**DOCUMENT PASSAGE**
- - -

Every feature flag is a runtime branch. The function that calls client.getBooleanValue('checkout-redesign', false) has two possible behaviors, and the production rollout decides which one your users see. If your tests only cover one branch, you are shipping code that nothing has ever run.

This is the most common feature-flag failure mode: the default is false, the unit tests pass against false, the rollout flips to 1%, and the first user to land in the bucket triggers an exception nobody caught. The fix is not “test more carefully.” It is structural. Every flag check needs both branches tested every time, and the tooling should make that the path of least resistance.

This article walks through the patterns: how to mock OpenFeature without faking the SDK, how to parametrize tests over both branches, what changes for integration and end-to-end tests, and how percentage rollouts fit in.

Don’t mock at the call site

The instinct most people have first is to spy on the OpenFeature client and return whatever the test needs:

jest.spyOn(OpenFeature, 'getClient').mockReturnValue({
  getBooleanValue: () => Promise.resolve(true),
} as any);

This works, but it has problems that grow over time:

The mock replaces the entire client, including hooks, context handling, and error semantics. Your test no longer exercises the real evaluation pipeline.

- - -

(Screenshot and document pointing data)
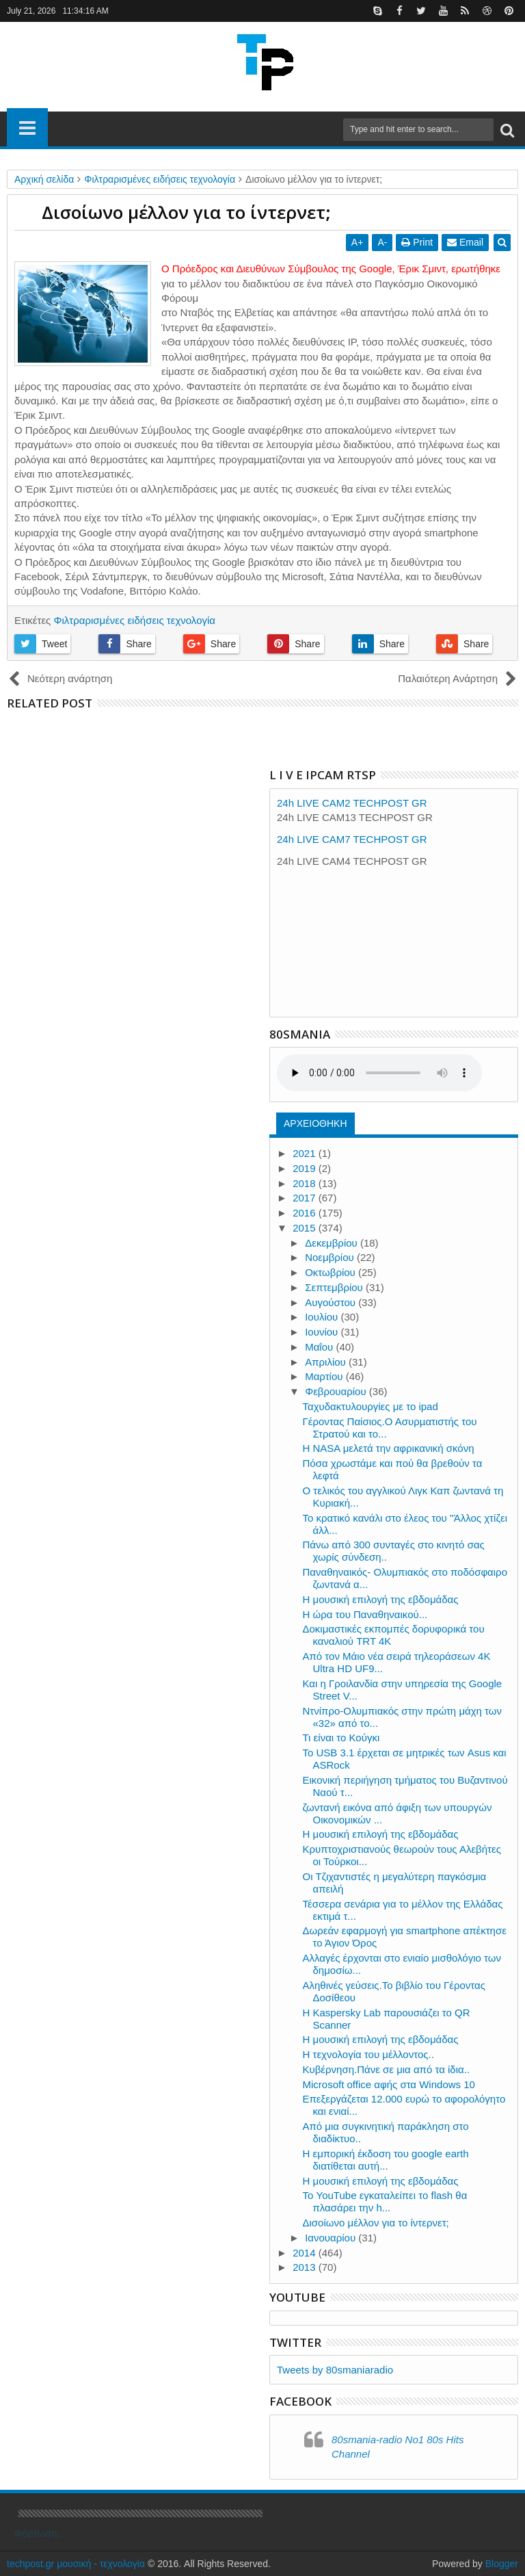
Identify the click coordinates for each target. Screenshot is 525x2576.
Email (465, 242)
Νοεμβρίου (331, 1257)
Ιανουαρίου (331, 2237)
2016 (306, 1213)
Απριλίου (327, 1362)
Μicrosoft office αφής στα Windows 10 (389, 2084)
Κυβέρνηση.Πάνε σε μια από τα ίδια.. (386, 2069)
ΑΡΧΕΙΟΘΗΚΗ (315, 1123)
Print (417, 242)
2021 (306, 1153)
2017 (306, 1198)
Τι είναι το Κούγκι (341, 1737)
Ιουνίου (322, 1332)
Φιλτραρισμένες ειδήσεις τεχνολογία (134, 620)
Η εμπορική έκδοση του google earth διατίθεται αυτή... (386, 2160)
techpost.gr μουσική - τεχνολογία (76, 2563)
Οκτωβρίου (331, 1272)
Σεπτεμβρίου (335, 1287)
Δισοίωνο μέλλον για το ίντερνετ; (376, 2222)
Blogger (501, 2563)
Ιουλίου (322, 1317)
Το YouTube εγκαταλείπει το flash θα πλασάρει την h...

- - -

**PROBLEM SET**
[1] Return the passage of the feature-flag testing article between "This is the" and "of least resistance.", inclusive.
[2] In the feature-flag testing article, what does a test stop exercising when the mock replaces the entire client?
The listing is material separate from the feature-flag testing article.

**SOLUTIONS BELOW**
[1]
This is the most common feature-flag failure mode: the default is false, the unit tests pass against false, the rollout flips to 1%, and the first user to land in the bucket triggers an exception nobody caught. The fix is not “test more carefully.” It is structural. Every flag check needs both branches tested every time, and the tooling should make that the path of least resistance.

[2] The real evaluation pipeline.